[Begin]

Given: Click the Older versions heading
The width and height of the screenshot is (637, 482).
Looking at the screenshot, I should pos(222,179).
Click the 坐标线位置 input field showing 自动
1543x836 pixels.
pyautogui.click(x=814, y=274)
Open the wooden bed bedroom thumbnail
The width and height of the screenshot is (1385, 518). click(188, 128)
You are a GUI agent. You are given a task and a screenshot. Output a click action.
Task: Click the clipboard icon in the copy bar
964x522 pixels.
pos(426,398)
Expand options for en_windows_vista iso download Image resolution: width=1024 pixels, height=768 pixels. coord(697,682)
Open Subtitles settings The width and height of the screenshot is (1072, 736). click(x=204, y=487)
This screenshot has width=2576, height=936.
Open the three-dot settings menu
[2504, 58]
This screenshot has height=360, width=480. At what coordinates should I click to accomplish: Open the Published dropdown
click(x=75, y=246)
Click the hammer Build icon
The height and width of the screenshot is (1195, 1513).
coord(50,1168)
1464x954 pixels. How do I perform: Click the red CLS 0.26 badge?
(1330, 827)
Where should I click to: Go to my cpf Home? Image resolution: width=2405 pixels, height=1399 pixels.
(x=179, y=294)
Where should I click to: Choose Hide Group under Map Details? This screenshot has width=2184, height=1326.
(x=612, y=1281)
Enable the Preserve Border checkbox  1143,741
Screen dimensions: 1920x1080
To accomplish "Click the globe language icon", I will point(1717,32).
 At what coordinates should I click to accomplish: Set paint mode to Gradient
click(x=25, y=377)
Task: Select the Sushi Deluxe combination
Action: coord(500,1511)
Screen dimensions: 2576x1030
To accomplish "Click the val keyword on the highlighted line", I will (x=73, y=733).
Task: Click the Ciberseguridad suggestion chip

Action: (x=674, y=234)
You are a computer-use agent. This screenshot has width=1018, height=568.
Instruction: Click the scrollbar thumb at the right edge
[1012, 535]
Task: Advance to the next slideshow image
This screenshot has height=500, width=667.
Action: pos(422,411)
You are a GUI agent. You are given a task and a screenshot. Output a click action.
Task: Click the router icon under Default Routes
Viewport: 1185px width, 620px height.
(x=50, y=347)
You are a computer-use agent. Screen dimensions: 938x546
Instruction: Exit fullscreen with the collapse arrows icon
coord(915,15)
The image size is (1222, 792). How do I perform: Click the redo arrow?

[End]

= THE REQUEST =
Turn every line of the records above into a JSON list of strings, with one string per line and blank lines left out.

= TASK RESULT =
[
  "Given: Click the Older versions heading",
  "The width and height of the screenshot is (637, 482).",
  "Looking at the screenshot, I should pos(222,179).",
  "Click the 坐标线位置 input field showing 自动",
  "1543x836 pixels.",
  "pyautogui.click(x=814, y=274)",
  "Open the wooden bed bedroom thumbnail",
  "The width and height of the screenshot is (1385, 518). click(188, 128)",
  "You are a GUI agent. You are given a task and a screenshot. Output a click action.",
  "Task: Click the clipboard icon in the copy bar",
  "964x522 pixels.",
  "pos(426,398)",
  "Expand options for en_windows_vista iso download Image resolution: width=1024 pixels, height=768 pixels. coord(697,682)",
  "Open Subtitles settings The width and height of the screenshot is (1072, 736). click(x=204, y=487)",
  "This screenshot has width=2576, height=936.",
  "Open the three-dot settings menu",
  "[2504, 58]",
  "This screenshot has height=360, width=480. At what coordinates should I click to accomplish: Open the Published dropdown",
  "click(x=75, y=246)",
  "Click the hammer Build icon",
  "The height and width of the screenshot is (1195, 1513).",
  "coord(50,1168)",
  "1464x954 pixels. How do I perform: Click the red CLS 0.26 badge?",
  "(1330, 827)",
  "Where should I click to: Go to my cpf Home? Image resolution: width=2405 pixels, height=1399 pixels.",
  "(x=179, y=294)",
  "Where should I click to: Choose Hide Group under Map Details? This screenshot has width=2184, height=1326.",
  "(x=612, y=1281)",
  "Enable the Preserve Border checkbox  1143,741",
  "Screen dimensions: 1920x1080",
  "To accomplish \"Click the globe language icon\", I will point(1717,32).",
  " At what coordinates should I click to accomplish: Set paint mode to Gradient",
  "click(x=25, y=377)",
  "Task: Select the Sushi Deluxe combination",
  "Action: coord(500,1511)",
  "Screen dimensions: 2576x1030",
  "To accomplish \"Click the val keyword on the highlighted line\", I will (x=73, y=733).",
  "Task: Click the Ciberseguridad suggestion chip",
  "Action: (x=674, y=234)",
  "You are a computer-use agent. This screenshot has width=1018, height=568.",
  "Instruction: Click the scrollbar thumb at the right edge",
  "[1012, 535]",
  "Task: Advance to the next slideshow image",
  "This screenshot has height=500, width=667.",
  "Action: pos(422,411)",
  "You are a GUI agent. You are given a task and a screenshot. Output a click action.",
  "Task: Click the router icon under Default Routes",
  "Viewport: 1185px width, 620px height.",
  "(x=50, y=347)",
  "You are a computer-use agent. Screen dimensions: 938x546",
  "Instruction: Exit fullscreen with the collapse arrows icon",
  "coord(915,15)",
  "The image size is (1222, 792). How do I perform: Click the redo arrow?"
]